Closed mxsasha closed 8 months ago

mxsasha commented 9 months ago

Our current user management, for batch, monitoring and any access (as used in dev), is based on a set of environment variables. Changing these requires a restart of the webserver. There is also some risk of accidentally changing another setting or user. This is a blocker for batch production, as that has more frequent changes to users.

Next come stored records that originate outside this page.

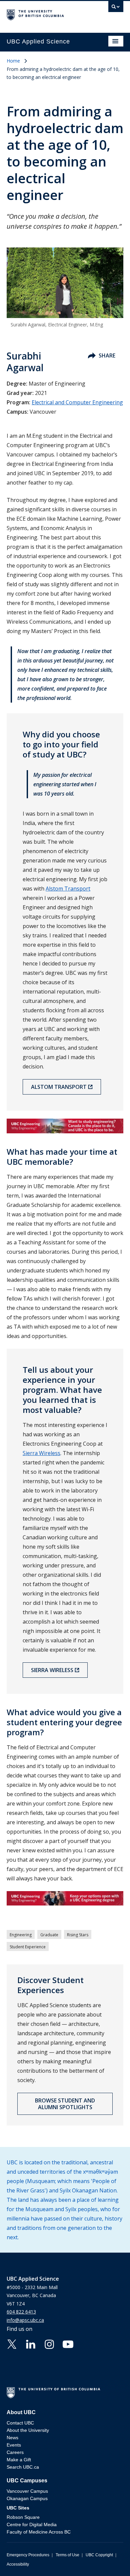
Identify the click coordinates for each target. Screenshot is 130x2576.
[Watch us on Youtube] (68, 2344)
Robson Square (23, 2517)
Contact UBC (20, 2423)
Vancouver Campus (27, 2491)
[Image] (65, 1126)
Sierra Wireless (41, 1453)
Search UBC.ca (23, 2467)
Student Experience (28, 1947)
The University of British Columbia (47, 13)
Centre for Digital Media (32, 2524)
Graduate (49, 1935)
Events (14, 2445)
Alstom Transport (68, 888)
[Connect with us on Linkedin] (30, 2344)
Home (13, 61)
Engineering (21, 1935)
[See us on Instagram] (49, 2344)
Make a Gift (19, 2459)
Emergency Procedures (28, 2555)
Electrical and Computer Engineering (77, 402)
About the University (28, 2430)
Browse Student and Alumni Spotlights (65, 2104)
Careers (15, 2452)
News (12, 2437)
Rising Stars (77, 1935)
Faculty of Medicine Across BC (39, 2532)
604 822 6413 (21, 2311)
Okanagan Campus (27, 2498)
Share (107, 355)
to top (109, 2559)
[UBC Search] (115, 8)
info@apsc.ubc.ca (25, 2320)
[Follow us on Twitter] (12, 2344)
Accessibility (18, 2564)
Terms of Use (67, 2555)
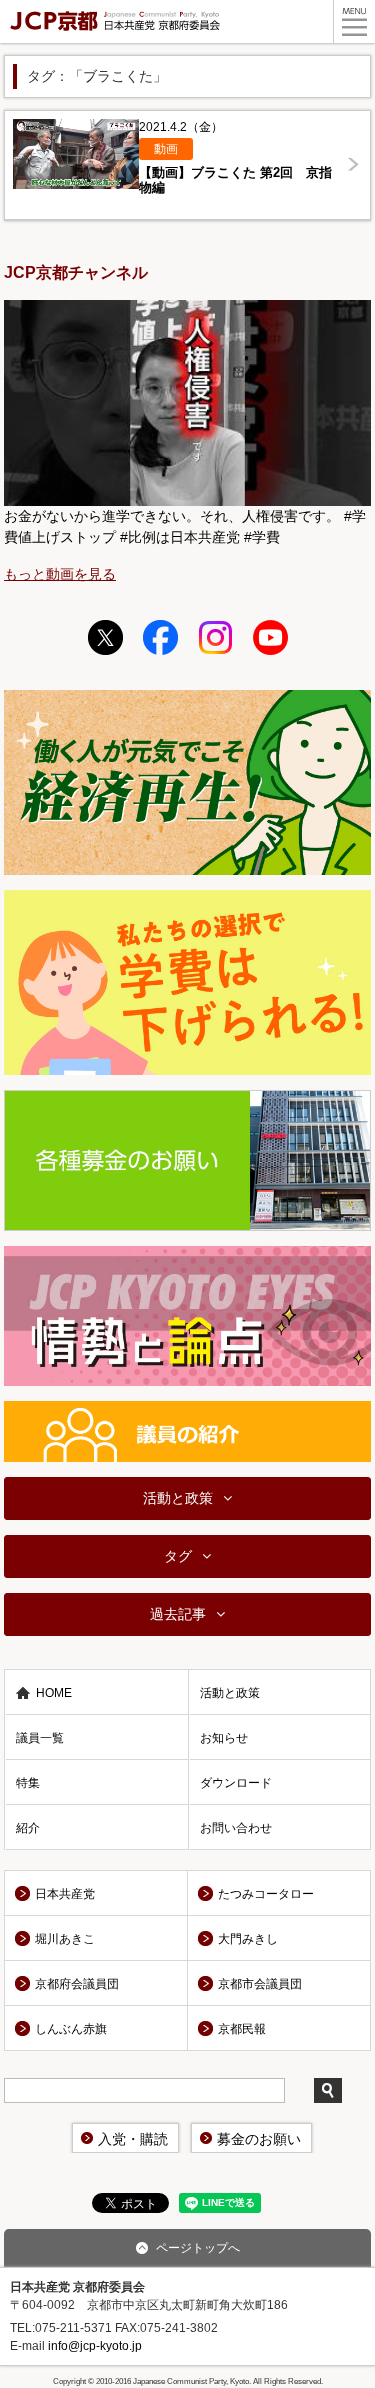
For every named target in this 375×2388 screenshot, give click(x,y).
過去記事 (178, 1614)
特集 (28, 1783)
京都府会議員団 (77, 1984)
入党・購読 (133, 2139)
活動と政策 (178, 1498)
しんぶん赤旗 (71, 2029)
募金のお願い (259, 2139)
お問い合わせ (236, 1828)
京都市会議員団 (260, 1984)
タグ (178, 1556)
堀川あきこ (65, 1939)
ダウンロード (236, 1783)
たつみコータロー (266, 1894)
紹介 (28, 1828)
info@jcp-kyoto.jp (95, 2346)
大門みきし (248, 1939)
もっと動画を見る (60, 574)
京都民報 (242, 2029)
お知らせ (224, 1738)
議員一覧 (40, 1738)
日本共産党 (65, 1894)
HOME (54, 1693)
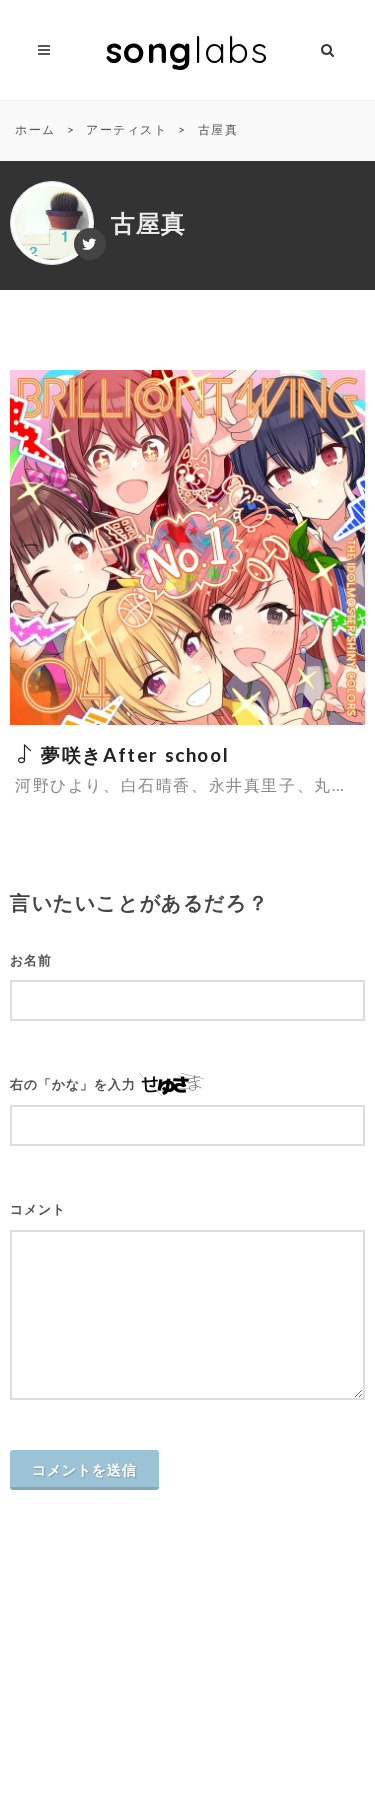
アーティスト (127, 129)
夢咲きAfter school (132, 754)
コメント (38, 1209)
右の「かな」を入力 (73, 1084)
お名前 (31, 960)
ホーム (35, 129)
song (188, 49)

Currently, the web server docker uses this script to generate a htpasswd file, then this to add appropriate nginx settings which are all copied into the image and are run as part of the nginx image entrypoint (i.e., on container start).

First idea: move to three htpasswd files to a docker volume mounted in the webserver. Allows persistence and management with normal tools. Nginx entrypoint could base config on whether or not the file exists at startup, or an env variable - allowing it to error loudly if an expected passwd file is not present. Will need to require an nginx reload.

Note: for batch a user add also involves calling a management command to add an entry to the SQL db. We could do this through docker exec. We should do an extra check whether this table is ever used.

We've had discussions on a bigger rehash of user management, as this has too many files and users and hashes spread over too many places - with no solution in mind yet. However, this issue is a blocker for batch docker deploy, which saves us from having two entirely separate infrastructures, so we should not block it long on finding a perfect solution.

We should also update our internal docs.

1274 is not in this scope but closely related.

mxsasha commented 8 months ago

Did some digging into the management command: it creates a BatchUser object with some user data. This is linked to BatchRequest objects in the DB, and used to limit access and load balance over all users (rather than all tasks). A decorator looks up the user from the request meta and passes it to views. Other user data, like organisation, is not used.

Plan: remove all user metadata columns except for username, as it is not needed there and not authoritative already. Skip the user creation process, and when receiving a request not matching an existing BatchUser, create one in the database. That way, the only actual source of user data becomes the htaccess file, and the database just follows automatically.